Requirement >> Where a line holds the word "Delen", copy that line from the data below.
* * * * *
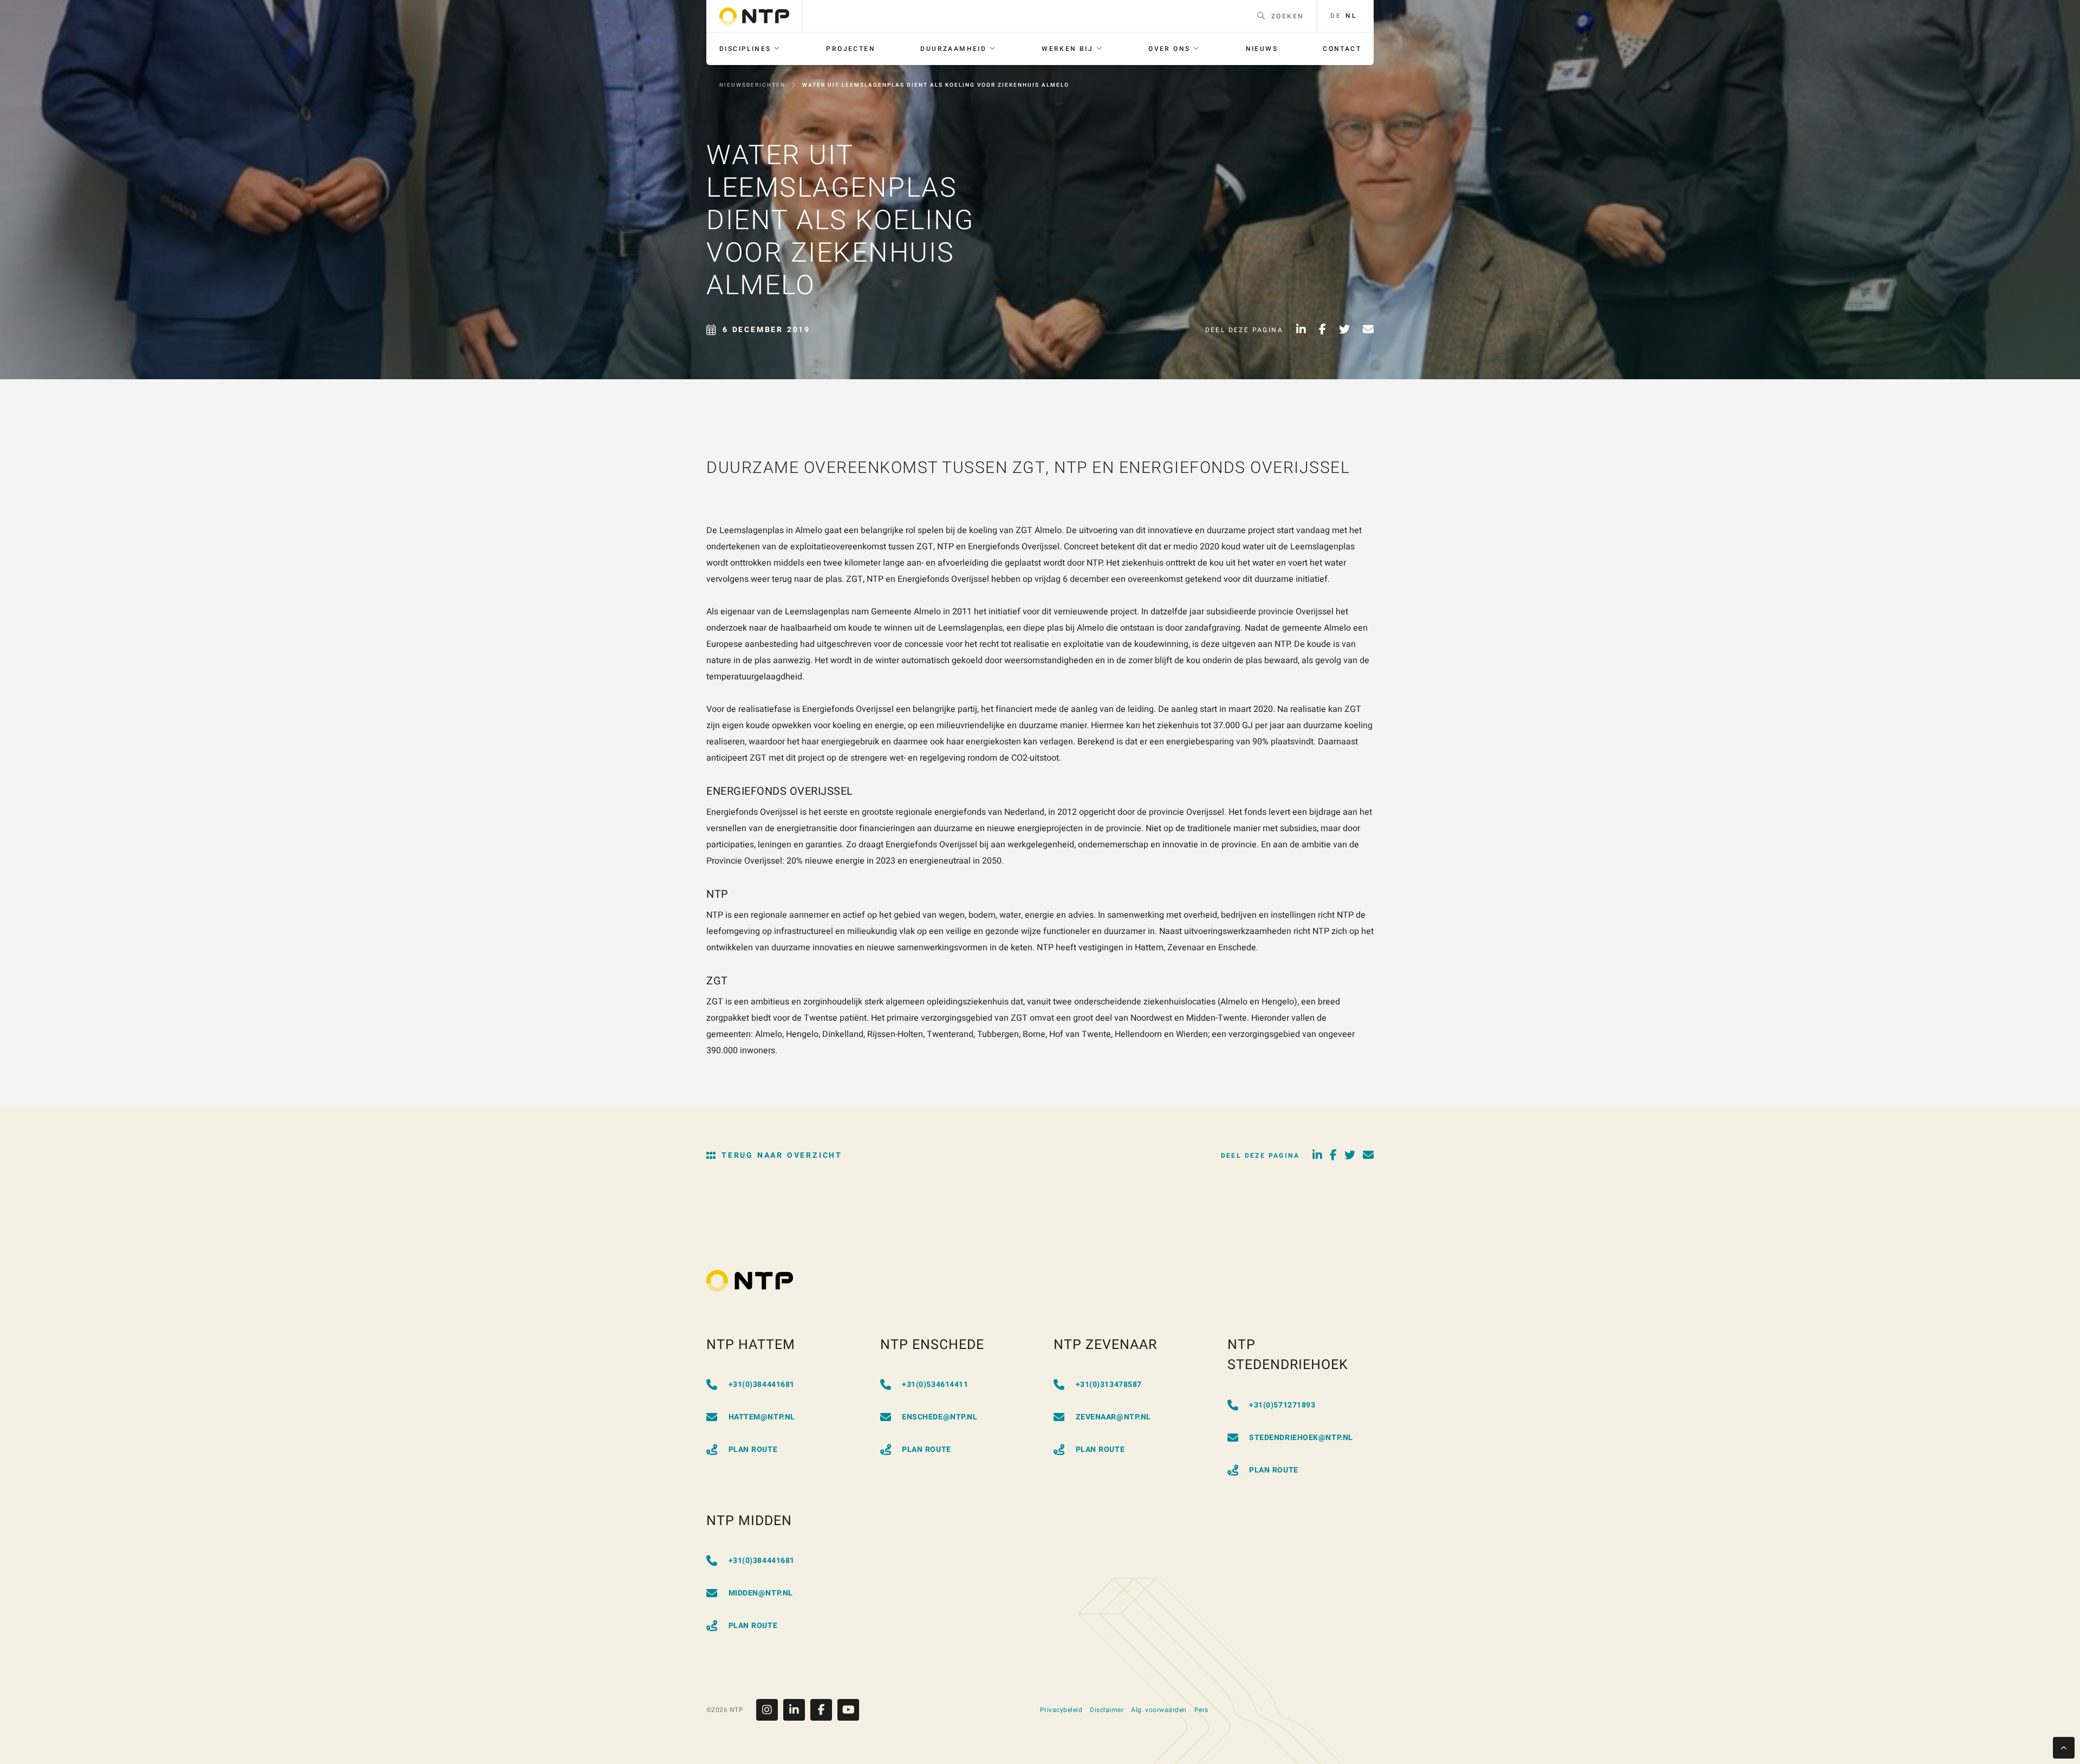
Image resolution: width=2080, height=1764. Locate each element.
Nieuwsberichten (752, 85)
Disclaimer (1106, 1710)
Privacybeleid (1061, 1710)
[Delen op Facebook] (1322, 330)
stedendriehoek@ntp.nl (1301, 1437)
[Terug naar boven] (2064, 1748)
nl (1351, 16)
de (1335, 16)
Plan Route (753, 1449)
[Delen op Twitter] (1344, 330)
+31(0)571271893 (1282, 1405)
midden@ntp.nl (761, 1593)
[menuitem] (750, 49)
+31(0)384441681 (762, 1384)
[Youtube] (848, 1710)
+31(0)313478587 (1109, 1384)
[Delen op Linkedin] (1301, 330)
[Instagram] (769, 1710)
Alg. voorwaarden (1159, 1710)
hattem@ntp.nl (762, 1417)
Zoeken (1287, 16)
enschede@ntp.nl (939, 1417)
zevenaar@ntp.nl (1113, 1417)
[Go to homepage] (754, 16)
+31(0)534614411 (935, 1384)
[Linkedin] (796, 1710)
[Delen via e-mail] (1368, 330)
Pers (1201, 1710)
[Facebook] (823, 1710)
* * * * *
Answer to this exercise >>
[Delen op Facebook] (1322, 330)
[Delen op Twitter] (1344, 330)
[Delen op Linkedin] (1301, 330)
[Delen via e-mail] (1368, 330)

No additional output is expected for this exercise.